La scomparsa di un padre, una bambina che lo attende. La speranza di un ritorno che si trasforma nel tempo in qualcos'altro, un'indagine ideale che si muove lungo le rive di un lago e gli spazi del non detto. Una sparizione che non trova giustificazioni se non nella misura della distanza tra i membri di una famiglia che, come tante, è andata in pezzi. Una vita a metà, ambigua e bivalente come quella degli anfibi, capaci di procedere verso la terraferma pur restando indissolubilmente legati all'acqua che li ha generati. L'estate delle rane arriva a seminare falsi ricordi, a stravolgere l'esistenza di madre e figlia. Allora cercare un uomo diviene cercare un senso, nel tentativo disperato di colmare l'assenza per raggiungere la fase adulta attraverso una metamorfosi dolorosa e irrinunciabile. In "Vita degli anfibi", Piero Balzoni padroneggia abilmente, grazie a uno stile candido ma al tempo stesso feroce, la tematica della memoria. Restituisce lacerti di ricordi che scavano voragini nell'intrecciato temporale della protagonista e restano impressi lungo il solco di un impietoso enigma.

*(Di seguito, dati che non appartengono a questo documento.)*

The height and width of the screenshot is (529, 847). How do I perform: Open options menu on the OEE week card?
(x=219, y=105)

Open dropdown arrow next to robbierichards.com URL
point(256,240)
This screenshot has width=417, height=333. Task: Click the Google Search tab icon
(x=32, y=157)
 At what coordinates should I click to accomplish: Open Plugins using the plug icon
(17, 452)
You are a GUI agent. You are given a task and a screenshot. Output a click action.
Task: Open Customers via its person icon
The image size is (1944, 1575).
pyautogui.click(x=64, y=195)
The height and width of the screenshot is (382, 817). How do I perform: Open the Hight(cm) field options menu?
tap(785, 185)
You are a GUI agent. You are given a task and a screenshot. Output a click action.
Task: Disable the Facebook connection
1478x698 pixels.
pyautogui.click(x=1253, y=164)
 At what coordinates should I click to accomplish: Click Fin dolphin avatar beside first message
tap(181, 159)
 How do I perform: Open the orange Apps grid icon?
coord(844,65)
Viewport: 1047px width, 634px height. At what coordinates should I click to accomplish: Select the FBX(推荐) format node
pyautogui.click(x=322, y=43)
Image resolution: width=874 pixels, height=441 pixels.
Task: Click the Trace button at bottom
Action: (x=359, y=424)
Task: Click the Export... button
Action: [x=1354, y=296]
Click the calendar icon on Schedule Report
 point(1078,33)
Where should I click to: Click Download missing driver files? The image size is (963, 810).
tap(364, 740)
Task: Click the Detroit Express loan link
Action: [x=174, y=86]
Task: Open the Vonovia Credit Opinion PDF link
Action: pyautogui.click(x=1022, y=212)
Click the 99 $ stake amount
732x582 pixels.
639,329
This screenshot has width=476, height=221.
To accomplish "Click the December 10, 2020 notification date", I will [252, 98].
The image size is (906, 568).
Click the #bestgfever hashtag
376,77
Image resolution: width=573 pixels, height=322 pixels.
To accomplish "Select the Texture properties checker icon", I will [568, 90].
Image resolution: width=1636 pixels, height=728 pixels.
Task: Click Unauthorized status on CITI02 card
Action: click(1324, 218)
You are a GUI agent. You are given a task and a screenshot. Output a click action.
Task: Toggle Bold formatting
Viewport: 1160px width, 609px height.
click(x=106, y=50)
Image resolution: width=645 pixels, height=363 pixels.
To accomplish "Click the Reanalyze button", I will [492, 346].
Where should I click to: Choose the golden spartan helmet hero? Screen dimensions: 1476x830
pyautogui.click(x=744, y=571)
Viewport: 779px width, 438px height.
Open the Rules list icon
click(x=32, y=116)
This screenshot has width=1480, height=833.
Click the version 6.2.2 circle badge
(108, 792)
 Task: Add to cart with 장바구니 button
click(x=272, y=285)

Proposto da Paolo Di Paolo al Premio Strega 2023 con la seguente motivazione:
«Come ogni autentico scrittore sa, un romanzo si gioca tutto sulla voce. Quella che prende possesso della pagina in Vita degli anfibi di Piero Balzoni non è solo persuasiva e avvolgente, ma è anche portatrice di una speciale intelligenza narrativa. È insieme la voce di una bambina, di una ragazza, di una donna; condensa tempi diversi di una stessa vita (come d'altra parte è per una voce umana reale) facendo avvertire lo scarto fra l'uno e l'altro, come un'intermittenza o un singhiozzo. Questa voce racconta un'assenza, la interroga, la analizza: un padre che all'improvviso scompare, si sottrae, e non lascia traccia. La figlia cresce in una orfanezza che suppone e pretende che sia transitoria: insistendo a cercare indizi, segni, nei giornali e dappertutto. Aspetta, e in quell'attesa il tempo passa, e produce memoria. La vera sostanza di queste pagine, e di ogni impresa letteraria. Il paesaggio lacustre interviene, parla, ma con una sua lingua indecifrabile. È affascinante come Balzoni - per via di stile - riesca a impedire al suo stesso romanzo di farsi risoluzione di un enigma. Perché la posta in gioco è più alta, e più emozionante; la sfida è raccontare in modo inusuale come si cresce, o si comincia a invecchiare, nell'epoca prolungata di una perdita, nell'essere e restare senza qualcuno. Monchi, spezzati. La verità non riguarda solo i personaggi: rimanda ai lettori la sensazione di essersi visti allo specchio - nell'attendere (futuro o già in corso) chi non può tornare. E misteriosamente, quasi inspiegabilmente, seguitando a vivere.»